El caso Audio es una especie de ejemplo de laboratorio inyectado con un líquido de alto contraste que permite ver el modo en el que los círculos de poder se mueven en un país: órbitas concéntricas de cuerpos celestes y opacos en torno a ciertos astros que proveen de la luz que brinda el dinero y la pertenencia social e institucional. Los talentos propios -el de Hermosilla, el de Vivanco- solo sirven si resultan útiles para alimentar la fuerza gravitacional del astro central y conservar las órbitas tradicionales. En ese sentido, el mérito de cada uno es secundario y los escrúpulos morales, un estorbo. Alterar ese orden resulta inconveniente. El mensaje que se desprende de este caso es el principal escollo que tiene la derecha chilena cuando invoca el valor de los méritos individuales y apoya lo que define como “meritocracia”: al momento de contrastar ese discurso con la realidad local, lo que ha develado este caso, como tantos otros ejemplos, es que la promesa se estrella con el muro de los hechos. Que alguien común y corriente alcance puestos en donde se toman las grandes decisiones depende menos de la calidad de un trabajo bien hecho que de aspectos como el origen de clase, las relaciones sociales que se mantengan o el servilismo demostrado sin disimulo y cobrando el mejor precio del mercado. Las excepciones son solo eso, excepciones.

La proliferación de barreras para el ascenso no solo está a la derecha, la izquierda también las cultiva, de otro modo, bajo otros códigos y en contradicción con otros valores. Si la derecha enarbola el mérito individual, mientras cierra el paso a quien no pertenezca a los círculos de la tradición, las dirigencias de la izquierda traicionan sus discursos de igualdad cada vez que un nombramiento público recae no en quien reúne las condiciones profesionales para un cargo, sino en virtud de relaciones de amistad, compadrazgo, militancia y pertenencia a linajes progresistas. La igualdad, en este caso, sólo aplica a un ámbito distinto del público y a puestos subordinados. Una pálida idea de igualdad teñida por la caridad o la beneficencia. Para las tareas de quienes ejercen el poder en mayúscula, el círculo se cierra y vuelven a aparecer los hijos, sobrinos, cuñados, yernos, nueras y el chupamedia crónico de ocasión.
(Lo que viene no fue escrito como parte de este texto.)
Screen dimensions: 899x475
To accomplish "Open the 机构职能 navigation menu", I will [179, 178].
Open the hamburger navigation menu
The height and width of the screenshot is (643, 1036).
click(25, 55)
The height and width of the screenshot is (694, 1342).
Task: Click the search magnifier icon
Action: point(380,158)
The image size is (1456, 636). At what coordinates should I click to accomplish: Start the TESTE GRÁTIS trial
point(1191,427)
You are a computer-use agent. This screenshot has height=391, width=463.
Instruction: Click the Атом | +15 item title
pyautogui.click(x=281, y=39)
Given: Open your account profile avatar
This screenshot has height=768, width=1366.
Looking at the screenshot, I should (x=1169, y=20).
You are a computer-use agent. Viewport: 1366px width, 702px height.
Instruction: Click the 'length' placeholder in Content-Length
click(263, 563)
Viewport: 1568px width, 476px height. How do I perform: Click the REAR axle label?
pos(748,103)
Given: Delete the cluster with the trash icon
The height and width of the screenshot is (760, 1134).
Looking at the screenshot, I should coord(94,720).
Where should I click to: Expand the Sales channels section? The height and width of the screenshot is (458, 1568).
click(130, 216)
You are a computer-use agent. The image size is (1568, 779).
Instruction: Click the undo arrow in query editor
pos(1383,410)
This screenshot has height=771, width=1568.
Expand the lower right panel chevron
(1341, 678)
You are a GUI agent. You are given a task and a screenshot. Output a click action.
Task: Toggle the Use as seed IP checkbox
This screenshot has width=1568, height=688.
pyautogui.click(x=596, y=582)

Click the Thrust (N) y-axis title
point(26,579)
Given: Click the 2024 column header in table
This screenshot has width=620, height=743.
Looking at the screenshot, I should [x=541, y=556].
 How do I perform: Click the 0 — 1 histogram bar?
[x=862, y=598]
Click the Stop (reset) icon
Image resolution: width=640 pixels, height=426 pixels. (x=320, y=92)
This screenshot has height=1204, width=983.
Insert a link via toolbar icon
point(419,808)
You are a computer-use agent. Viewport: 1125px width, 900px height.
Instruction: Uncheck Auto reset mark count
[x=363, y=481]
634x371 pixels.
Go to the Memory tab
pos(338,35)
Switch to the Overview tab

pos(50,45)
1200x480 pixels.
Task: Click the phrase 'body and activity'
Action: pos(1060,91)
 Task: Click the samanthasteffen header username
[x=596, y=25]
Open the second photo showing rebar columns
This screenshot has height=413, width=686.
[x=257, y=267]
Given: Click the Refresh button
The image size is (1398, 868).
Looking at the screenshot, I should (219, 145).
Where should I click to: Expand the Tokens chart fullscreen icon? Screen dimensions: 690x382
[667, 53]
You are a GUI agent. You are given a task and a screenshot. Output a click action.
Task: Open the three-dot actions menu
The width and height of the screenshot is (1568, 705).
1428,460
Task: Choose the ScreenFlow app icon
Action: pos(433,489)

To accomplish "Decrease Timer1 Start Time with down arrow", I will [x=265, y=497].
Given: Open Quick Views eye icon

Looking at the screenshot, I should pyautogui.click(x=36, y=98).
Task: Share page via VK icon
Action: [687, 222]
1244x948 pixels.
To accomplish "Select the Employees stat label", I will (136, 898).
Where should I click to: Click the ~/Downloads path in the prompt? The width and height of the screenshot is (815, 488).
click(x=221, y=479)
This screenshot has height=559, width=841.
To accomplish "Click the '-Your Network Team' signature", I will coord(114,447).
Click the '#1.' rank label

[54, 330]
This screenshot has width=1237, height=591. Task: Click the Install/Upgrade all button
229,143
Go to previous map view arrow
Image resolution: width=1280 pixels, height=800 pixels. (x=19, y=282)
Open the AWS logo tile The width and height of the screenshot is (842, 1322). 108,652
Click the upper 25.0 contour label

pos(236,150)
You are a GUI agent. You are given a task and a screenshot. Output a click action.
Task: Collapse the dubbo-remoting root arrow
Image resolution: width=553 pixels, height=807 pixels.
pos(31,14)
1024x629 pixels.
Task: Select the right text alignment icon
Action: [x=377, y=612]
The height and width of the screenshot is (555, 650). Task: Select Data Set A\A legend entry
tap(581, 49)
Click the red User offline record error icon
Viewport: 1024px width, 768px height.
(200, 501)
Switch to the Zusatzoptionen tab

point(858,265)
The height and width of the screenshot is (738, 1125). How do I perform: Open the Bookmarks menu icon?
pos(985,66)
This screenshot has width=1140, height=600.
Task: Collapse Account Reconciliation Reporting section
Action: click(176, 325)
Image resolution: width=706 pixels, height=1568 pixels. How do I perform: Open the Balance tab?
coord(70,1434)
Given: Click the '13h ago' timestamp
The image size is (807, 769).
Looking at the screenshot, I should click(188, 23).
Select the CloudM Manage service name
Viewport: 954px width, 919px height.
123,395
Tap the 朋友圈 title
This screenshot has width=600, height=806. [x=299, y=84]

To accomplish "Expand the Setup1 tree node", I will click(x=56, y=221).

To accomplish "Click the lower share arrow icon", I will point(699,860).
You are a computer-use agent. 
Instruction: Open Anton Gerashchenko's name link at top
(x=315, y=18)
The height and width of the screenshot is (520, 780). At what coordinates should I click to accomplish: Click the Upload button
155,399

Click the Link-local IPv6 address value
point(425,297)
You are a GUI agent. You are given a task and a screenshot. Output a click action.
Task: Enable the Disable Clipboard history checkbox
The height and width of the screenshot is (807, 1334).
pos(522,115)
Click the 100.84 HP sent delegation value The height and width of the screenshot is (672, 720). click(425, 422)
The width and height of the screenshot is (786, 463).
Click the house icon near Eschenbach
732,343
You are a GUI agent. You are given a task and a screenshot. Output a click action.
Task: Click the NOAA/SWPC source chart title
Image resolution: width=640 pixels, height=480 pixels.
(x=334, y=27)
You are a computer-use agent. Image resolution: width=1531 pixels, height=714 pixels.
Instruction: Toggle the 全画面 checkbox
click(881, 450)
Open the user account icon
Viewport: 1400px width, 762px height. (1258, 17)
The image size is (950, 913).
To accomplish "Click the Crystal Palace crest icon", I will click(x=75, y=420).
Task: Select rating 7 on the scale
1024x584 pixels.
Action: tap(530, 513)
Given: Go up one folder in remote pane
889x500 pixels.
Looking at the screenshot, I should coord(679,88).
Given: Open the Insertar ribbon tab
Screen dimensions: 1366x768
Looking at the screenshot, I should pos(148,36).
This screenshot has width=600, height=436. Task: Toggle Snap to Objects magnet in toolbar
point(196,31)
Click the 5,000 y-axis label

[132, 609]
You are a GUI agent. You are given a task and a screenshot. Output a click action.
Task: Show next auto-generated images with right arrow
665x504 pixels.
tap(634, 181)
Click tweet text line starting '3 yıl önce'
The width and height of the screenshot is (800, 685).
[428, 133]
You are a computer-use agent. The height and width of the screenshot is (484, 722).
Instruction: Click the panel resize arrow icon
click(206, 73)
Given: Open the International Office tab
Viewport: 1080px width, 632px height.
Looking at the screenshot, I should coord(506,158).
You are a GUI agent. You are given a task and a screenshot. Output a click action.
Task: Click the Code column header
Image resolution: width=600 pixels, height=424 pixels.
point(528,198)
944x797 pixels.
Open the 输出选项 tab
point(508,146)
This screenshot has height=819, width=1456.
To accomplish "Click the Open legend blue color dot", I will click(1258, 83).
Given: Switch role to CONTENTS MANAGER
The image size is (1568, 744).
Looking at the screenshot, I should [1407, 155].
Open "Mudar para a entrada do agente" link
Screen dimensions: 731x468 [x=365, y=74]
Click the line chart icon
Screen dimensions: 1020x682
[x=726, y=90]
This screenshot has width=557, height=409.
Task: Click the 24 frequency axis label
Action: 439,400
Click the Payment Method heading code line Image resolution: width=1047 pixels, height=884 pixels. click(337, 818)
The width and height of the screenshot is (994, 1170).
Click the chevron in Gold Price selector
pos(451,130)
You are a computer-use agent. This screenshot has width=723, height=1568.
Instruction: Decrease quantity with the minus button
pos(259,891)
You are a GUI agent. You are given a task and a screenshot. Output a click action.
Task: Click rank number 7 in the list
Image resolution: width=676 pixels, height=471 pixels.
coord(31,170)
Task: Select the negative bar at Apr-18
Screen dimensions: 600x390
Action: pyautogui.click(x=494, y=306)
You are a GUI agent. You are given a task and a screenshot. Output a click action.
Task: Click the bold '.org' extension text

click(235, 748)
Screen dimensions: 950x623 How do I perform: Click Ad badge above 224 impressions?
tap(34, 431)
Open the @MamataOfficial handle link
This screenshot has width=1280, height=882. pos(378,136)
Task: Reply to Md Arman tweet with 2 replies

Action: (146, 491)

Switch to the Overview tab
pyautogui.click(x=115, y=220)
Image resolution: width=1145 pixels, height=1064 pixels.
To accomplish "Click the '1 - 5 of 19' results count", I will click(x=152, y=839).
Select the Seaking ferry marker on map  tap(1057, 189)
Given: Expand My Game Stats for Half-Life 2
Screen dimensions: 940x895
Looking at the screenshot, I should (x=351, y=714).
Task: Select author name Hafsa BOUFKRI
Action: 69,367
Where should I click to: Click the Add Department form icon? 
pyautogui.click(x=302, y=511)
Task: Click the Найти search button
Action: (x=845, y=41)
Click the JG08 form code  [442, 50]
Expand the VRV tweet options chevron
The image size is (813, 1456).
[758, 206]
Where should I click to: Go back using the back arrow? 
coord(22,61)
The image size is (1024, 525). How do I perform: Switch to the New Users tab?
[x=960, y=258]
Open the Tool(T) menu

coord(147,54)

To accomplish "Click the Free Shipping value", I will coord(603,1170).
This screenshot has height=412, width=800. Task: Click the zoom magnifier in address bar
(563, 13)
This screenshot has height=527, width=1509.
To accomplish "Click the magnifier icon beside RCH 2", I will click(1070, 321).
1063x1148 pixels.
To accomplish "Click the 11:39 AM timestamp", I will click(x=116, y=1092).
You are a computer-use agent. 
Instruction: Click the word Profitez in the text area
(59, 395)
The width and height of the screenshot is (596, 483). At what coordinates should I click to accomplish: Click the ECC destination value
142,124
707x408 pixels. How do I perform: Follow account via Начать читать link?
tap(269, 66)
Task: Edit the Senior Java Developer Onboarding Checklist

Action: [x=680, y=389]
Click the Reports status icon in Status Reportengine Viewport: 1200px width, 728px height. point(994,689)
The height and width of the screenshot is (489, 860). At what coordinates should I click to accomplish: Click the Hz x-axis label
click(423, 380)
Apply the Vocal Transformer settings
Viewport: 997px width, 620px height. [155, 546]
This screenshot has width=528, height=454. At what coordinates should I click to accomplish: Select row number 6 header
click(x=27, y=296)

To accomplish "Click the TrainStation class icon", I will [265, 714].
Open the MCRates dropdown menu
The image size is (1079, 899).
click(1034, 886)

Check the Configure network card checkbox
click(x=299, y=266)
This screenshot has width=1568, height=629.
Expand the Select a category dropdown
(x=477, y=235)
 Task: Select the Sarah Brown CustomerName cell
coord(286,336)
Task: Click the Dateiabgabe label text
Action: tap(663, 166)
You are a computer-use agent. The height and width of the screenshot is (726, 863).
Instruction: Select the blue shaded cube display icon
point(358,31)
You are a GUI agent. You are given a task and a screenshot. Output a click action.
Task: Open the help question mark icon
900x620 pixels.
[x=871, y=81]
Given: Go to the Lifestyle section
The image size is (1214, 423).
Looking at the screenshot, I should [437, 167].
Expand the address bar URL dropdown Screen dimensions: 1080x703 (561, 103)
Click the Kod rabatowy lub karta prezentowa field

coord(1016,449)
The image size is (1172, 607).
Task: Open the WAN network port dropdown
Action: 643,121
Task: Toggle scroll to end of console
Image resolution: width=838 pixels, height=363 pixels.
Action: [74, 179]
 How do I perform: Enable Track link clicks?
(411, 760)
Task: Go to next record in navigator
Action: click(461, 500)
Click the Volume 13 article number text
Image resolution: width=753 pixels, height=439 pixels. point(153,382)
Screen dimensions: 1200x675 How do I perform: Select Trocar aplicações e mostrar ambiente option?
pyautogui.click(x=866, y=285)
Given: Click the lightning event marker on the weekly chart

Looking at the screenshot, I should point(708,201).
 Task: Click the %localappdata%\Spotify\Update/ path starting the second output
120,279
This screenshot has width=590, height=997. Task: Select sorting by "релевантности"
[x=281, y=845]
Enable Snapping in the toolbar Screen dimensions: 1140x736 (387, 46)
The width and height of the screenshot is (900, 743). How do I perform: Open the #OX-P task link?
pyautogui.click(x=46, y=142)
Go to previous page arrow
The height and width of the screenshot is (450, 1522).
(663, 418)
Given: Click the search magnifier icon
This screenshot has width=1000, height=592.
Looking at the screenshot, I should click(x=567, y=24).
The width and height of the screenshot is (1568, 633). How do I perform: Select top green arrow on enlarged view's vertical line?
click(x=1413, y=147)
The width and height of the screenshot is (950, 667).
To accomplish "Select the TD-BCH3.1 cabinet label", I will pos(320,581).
Naturalmente, nada de esto es comparable al contubernio del caso Audio, tampoco es contrario a la ley, pero sí revela un modo de conducción contradictorio con los valores que la izquierda debería encarnar: cansa que la máxima autoridad del país se defina a sí mismo como contrario a escuchar a las élites, por un lado, mientras su propio gobierno traslada de un país a otro a un funcionario para dejarle el cargo libre a Diego Vela, un dirigente cercano al propio Presidente. Vela necesita el puesto y la residencia en Europa por razones privadas y el modo de conseguirlo fue perjudicando a otro profesional. Si eso no es elitismo, al menos es el ejemplo más reciente de otros muchos casos de protegidos y protegidas cuyo desempeño ha sido tan mezquino como las razones para ejercer el puesto asignado.

En un país como el nuestro no es raro que alguien llegue a juzgar que su única tabla de salvación para progresar o arañar un estatus profesional no sea la calidad de su trabajo, sino la débil pertenencia que le confiere una sigla de una cuenta de correo. Eso no es cómico, sino trágico.